▶ _TO DO_
Write out every entry exactly as it stands.

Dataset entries

+---+

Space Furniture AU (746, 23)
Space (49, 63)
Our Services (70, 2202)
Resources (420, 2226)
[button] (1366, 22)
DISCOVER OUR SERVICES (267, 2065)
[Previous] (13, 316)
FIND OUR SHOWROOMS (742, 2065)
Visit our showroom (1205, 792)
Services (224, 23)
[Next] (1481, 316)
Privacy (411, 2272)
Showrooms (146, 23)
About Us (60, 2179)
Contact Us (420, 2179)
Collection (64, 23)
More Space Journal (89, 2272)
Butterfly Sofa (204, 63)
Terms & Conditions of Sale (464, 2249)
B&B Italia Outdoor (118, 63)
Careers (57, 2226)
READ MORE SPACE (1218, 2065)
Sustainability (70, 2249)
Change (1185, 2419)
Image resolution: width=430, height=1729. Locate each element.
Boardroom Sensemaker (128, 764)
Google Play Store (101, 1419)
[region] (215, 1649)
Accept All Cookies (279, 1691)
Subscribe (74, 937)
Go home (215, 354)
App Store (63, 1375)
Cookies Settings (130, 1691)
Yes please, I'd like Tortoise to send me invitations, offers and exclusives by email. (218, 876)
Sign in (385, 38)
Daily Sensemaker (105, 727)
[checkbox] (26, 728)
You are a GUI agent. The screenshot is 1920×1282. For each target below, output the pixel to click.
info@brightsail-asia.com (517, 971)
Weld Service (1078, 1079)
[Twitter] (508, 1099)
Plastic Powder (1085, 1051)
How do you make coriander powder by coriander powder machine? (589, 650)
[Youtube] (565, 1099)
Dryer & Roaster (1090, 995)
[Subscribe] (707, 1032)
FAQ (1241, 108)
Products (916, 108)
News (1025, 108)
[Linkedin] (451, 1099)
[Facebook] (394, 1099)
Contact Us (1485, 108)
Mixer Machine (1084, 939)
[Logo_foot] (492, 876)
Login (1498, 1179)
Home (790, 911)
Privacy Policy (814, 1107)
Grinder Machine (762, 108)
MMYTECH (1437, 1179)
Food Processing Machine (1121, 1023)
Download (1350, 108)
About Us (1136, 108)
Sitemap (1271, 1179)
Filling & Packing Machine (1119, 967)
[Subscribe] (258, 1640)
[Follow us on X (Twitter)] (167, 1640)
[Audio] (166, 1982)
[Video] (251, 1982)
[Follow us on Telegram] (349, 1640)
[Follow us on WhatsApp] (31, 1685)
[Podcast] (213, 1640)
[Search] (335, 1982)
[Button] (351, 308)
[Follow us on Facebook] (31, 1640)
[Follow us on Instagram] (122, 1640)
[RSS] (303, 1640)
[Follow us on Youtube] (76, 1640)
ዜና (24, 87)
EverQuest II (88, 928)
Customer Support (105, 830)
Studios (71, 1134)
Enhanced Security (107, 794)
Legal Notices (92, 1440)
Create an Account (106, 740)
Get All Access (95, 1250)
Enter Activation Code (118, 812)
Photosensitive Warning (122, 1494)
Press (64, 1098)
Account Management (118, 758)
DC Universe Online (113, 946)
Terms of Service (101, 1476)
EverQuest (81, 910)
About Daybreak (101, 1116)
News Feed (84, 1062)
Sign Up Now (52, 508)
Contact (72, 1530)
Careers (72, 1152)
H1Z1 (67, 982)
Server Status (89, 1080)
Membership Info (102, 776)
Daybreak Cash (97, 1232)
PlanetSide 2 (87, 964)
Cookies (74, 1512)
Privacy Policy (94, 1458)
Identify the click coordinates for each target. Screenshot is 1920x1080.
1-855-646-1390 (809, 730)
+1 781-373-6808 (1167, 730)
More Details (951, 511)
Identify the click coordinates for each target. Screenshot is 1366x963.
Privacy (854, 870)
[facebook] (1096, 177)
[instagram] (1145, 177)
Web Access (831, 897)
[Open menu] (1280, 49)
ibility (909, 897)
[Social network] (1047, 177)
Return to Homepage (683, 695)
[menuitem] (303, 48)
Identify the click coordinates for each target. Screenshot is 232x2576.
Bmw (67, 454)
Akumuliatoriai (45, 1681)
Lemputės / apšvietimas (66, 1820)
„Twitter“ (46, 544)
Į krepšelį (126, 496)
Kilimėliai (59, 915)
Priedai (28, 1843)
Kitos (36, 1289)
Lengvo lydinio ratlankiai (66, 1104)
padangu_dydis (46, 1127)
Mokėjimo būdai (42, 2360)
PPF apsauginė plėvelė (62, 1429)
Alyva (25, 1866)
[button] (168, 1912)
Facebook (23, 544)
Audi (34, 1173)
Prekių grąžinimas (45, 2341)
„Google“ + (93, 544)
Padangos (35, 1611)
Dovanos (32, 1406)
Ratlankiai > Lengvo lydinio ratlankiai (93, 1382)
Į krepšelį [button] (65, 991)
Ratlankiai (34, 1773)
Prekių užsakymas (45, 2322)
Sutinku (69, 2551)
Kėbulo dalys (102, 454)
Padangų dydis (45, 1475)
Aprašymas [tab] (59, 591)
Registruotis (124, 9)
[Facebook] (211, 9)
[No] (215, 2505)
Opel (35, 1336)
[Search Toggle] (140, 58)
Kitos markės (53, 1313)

+---+

▶ _EXERCISE RESPONSE_
Space Furniture AU (746, 23)
Space (49, 63)
Our Services (70, 2202)
Resources (420, 2226)
[button] (1366, 22)
DISCOVER OUR SERVICES (267, 2065)
[Previous] (13, 316)
FIND OUR SHOWROOMS (742, 2065)
Visit our showroom (1205, 792)
Services (224, 23)
[Next] (1481, 316)
Privacy (411, 2272)
Showrooms (146, 23)
About Us (60, 2179)
Contact Us (420, 2179)
Collection (64, 23)
More Space Journal (89, 2272)
Butterfly Sofa (204, 63)
Terms & Conditions of Sale (464, 2249)
B&B Italia Outdoor (118, 63)
Careers (57, 2226)
READ MORE SPACE (1218, 2065)
Sustainability (70, 2249)
Change (1185, 2419)
Image resolution: width=430, height=1729. Locate each element.
Boardroom Sensemaker (128, 764)
Google Play Store (101, 1419)
[region] (215, 1649)
Accept All Cookies (279, 1691)
Subscribe (74, 937)
Go home (215, 354)
App Store (63, 1375)
Cookies Settings (130, 1691)
Yes please, I'd like Tortoise to send me invitations, offers and exclusives by email. (218, 876)
Sign in (385, 38)
Daily Sensemaker (105, 727)
[checkbox] (26, 728)
You are a GUI agent. The screenshot is 1920×1282. For each target below, output the pixel to click.
info@brightsail-asia.com (517, 971)
Weld Service (1078, 1079)
[Twitter] (508, 1099)
Plastic Powder (1085, 1051)
How do you make coriander powder by coriander powder machine? (589, 650)
[Youtube] (565, 1099)
Dryer & Roaster (1090, 995)
[Subscribe] (707, 1032)
FAQ (1241, 108)
Products (916, 108)
News (1025, 108)
[Linkedin] (451, 1099)
[Facebook] (394, 1099)
Contact Us (1485, 108)
Mixer Machine (1084, 939)
[Logo_foot] (492, 876)
Login (1498, 1179)
Home (790, 911)
Privacy Policy (814, 1107)
Grinder Machine (762, 108)
MMYTECH (1437, 1179)
Food Processing Machine (1121, 1023)
Download (1350, 108)
About Us (1136, 108)
Sitemap (1271, 1179)
Filling & Packing Machine (1119, 967)
[Subscribe] (258, 1640)
[Follow us on X (Twitter)] (167, 1640)
[Audio] (166, 1982)
[Video] (251, 1982)
[Follow us on Telegram] (349, 1640)
[Follow us on WhatsApp] (31, 1685)
[Podcast] (213, 1640)
[Search] (335, 1982)
[Button] (351, 308)
[Follow us on Facebook] (31, 1640)
[Follow us on Instagram] (122, 1640)
[RSS] (303, 1640)
[Follow us on Youtube] (76, 1640)
ዜና (24, 87)
EverQuest II (88, 928)
Customer Support (105, 830)
Studios (71, 1134)
Enhanced Security (107, 794)
Legal Notices (92, 1440)
Create an Account (106, 740)
Get All Access (95, 1250)
Enter Activation Code (118, 812)
Photosensitive Warning (122, 1494)
Press (64, 1098)
Account Management (118, 758)
DC Universe Online (113, 946)
Terms of Service (101, 1476)
EverQuest (81, 910)
About Daybreak (101, 1116)
News Feed (84, 1062)
Sign Up Now (52, 508)
Contact (72, 1530)
Careers (72, 1152)
H1Z1 (67, 982)
Server Status (89, 1080)
Membership Info (102, 776)
Daybreak Cash (97, 1232)
PlanetSide 2 (87, 964)
Cookies (74, 1512)
Privacy Policy (94, 1458)
Identify the click coordinates for each target. Screenshot is 1920x1080.
1-855-646-1390 (809, 730)
+1 781-373-6808 (1167, 730)
More Details (951, 511)
Identify the click coordinates for each target. Screenshot is 1366x963.
Privacy (854, 870)
[facebook] (1096, 177)
[instagram] (1145, 177)
Web Access (831, 897)
[Open menu] (1280, 49)
ibility (909, 897)
[Social network] (1047, 177)
Return to Homepage (683, 695)
[menuitem] (303, 48)
Identify the click coordinates for each target. Screenshot is 232x2576.
Bmw (67, 454)
Akumuliatoriai (45, 1681)
Lemputės / apšvietimas (66, 1820)
„Twitter“ (46, 544)
Į krepšelį (126, 496)
Kilimėliai (59, 915)
Priedai (28, 1843)
Kitos (36, 1289)
Lengvo lydinio ratlankiai (66, 1104)
padangu_dydis (46, 1127)
Mokėjimo būdai (42, 2360)
PPF apsauginė plėvelė (62, 1429)
Alyva (25, 1866)
[button] (168, 1912)
Facebook (23, 544)
Audi (34, 1173)
Prekių grąžinimas (45, 2341)
„Google“ + (93, 544)
Padangos (35, 1611)
Dovanos (32, 1406)
Ratlankiai > Lengvo lydinio ratlankiai (93, 1382)
Į krepšelį [button] (65, 991)
Ratlankiai (34, 1773)
Prekių užsakymas (45, 2322)
Sutinku (69, 2551)
Kėbulo dalys (102, 454)
Padangų dydis (45, 1475)
Aprašymas [tab] (59, 591)
Registruotis (124, 9)
[Facebook] (211, 9)
[No] (215, 2505)
Opel (35, 1336)
[Search Toggle] (140, 58)
Kitos markės (53, 1313)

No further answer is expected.